Doctors recommend that children get the MMR vaccine between 12 and 15 months of age. But Jakubek, like many other vaccine-hesitant parents, believes it could cause autism, behavioral disorders, or problems with her child’s nervous system. The original study that suggested a link between vaccines and autism has long been discredited, and further studies have conclusively shown no link between vaccines and those conditions. Still, Jakubek is unconvinced.
“I feel like getting the vaccination is a greater risk than getting (the) actual disease,” said Jakubek, who herself had the measles, mumps and rubella vaccine as a child growing up in Poland. “If I had a choice not to vaccinate her at all, yeah, I wouldn’t.”
So far, Jakubek said she hasn’t experienced much push-back on her beliefs. Other parents have not challenged her, and her children’s pediatrician has respected her wishes.
“She’s not pushing, which I really appreciate that, she’s not pushing,” Jakubek said of the pediatrician. “She wants (an) explanation why, and I deliver that explanation and she will tell me that this could be a deadly disease, and I have my opinion about this, too. So we exchange three or four sentences and this is it.”
“There are physicians who have just given up,” said Dr. Robert Jacobson, a pediatrician at the Mayo Clinic in Rochester, Minnesota. Jacobson says he looks at the recent resurgence of measles, as well as dismally low vaccination rates for other diseases, such as the flu, and he blames his fellow medical community.
“That’s our fault,” he said. “We’re being challenged and we should rise up to the challenge and make sure our patients hear our recommendations.”

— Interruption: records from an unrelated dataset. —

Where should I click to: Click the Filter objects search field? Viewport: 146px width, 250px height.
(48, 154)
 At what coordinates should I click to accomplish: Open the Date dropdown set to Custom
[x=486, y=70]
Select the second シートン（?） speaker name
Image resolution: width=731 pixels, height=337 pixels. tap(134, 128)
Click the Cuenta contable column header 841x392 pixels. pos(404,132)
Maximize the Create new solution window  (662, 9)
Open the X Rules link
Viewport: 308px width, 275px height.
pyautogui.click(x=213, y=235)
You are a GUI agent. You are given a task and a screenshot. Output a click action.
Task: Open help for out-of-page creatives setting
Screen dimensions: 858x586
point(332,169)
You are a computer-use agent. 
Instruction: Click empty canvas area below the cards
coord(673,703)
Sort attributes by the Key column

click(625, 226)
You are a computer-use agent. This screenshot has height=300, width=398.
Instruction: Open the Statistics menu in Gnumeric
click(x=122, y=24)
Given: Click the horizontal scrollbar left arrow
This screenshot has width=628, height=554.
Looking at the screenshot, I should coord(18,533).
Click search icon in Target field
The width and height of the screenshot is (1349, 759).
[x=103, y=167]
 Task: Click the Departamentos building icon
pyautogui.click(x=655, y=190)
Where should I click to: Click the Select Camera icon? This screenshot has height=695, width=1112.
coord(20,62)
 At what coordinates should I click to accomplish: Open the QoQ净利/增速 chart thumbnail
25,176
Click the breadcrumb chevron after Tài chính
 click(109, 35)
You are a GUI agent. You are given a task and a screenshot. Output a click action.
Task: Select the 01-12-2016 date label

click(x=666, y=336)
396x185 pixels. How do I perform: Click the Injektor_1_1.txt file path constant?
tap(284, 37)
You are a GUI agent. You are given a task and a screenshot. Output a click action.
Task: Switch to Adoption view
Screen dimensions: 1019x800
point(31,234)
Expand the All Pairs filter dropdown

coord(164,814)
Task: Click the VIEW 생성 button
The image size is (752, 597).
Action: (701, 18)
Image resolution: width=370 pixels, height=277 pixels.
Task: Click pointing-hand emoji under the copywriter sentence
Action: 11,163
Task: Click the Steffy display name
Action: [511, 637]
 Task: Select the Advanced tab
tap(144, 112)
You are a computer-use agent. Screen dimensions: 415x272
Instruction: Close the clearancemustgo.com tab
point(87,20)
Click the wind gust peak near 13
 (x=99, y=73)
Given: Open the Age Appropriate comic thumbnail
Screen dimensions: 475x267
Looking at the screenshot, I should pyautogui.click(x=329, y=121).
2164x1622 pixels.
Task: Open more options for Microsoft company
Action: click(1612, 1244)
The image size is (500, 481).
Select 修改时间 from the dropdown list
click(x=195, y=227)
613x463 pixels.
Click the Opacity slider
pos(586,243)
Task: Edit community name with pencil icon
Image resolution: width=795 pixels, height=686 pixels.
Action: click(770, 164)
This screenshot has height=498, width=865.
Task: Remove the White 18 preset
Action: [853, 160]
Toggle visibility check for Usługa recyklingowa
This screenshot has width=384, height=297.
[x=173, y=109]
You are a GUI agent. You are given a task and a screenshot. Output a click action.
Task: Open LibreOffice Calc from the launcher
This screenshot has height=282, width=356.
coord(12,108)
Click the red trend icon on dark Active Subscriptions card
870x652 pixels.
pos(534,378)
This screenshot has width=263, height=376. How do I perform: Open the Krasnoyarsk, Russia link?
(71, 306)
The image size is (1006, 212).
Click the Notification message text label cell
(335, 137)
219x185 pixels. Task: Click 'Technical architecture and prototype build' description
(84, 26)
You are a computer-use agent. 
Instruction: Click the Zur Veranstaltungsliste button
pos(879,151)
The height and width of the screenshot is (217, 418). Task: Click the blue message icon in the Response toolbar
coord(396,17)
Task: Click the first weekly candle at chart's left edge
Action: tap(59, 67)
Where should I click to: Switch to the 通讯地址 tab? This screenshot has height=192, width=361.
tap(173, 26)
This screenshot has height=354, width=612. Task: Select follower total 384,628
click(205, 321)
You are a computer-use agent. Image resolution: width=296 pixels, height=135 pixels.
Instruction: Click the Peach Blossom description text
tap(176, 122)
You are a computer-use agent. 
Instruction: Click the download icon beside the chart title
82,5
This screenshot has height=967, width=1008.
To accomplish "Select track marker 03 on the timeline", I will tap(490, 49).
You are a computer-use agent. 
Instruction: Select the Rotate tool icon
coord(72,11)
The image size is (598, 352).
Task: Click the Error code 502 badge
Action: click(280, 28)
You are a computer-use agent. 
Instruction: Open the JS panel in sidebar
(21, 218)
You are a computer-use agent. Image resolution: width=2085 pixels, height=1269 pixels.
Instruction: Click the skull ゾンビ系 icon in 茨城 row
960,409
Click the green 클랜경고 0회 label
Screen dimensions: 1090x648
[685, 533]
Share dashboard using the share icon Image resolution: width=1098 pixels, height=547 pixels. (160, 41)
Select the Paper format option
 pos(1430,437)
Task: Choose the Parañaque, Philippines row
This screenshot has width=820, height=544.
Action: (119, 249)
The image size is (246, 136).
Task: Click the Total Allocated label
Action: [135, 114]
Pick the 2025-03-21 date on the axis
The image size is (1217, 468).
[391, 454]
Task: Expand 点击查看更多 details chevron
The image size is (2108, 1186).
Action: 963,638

For the last several years, Jacobson has been training other doctors on how to talk to parents like Jakubek. His methodology, which he calls the C.A.S.E. Approach, urges doctors to establish personal connections with vaccine-hesitant parents.
“They want to hear your expertise, they want to hear your recommendation,” Jacobson said of parents. “They want to hear what you’re doing with your own children, and what you would do if you were in their shoes.”
Jacobson said he is dismayed when he sometimes hears about doctors who ban unvaccinated children from their practices, or who stuff parents’ arms with brochures on vaccines, rather than discuss the issue with them. In his trainings, Jacobson said he urges doctors to have those conversations in their offices when they come up
“We’ve got real work to do, and we can’t just rely on being the high priests of medicine,” he said.
For Jakubek, those discussions might push her away from her doctor. But she may end up vaccinating her younger daughter soon, anyhow.
In the wake of Illinois’s measles resurgence, her younger daughter’s daycare informed parents that they should get their children vaccinated. Jakubek said she’d still rather wait, but she’ll do it if she has to.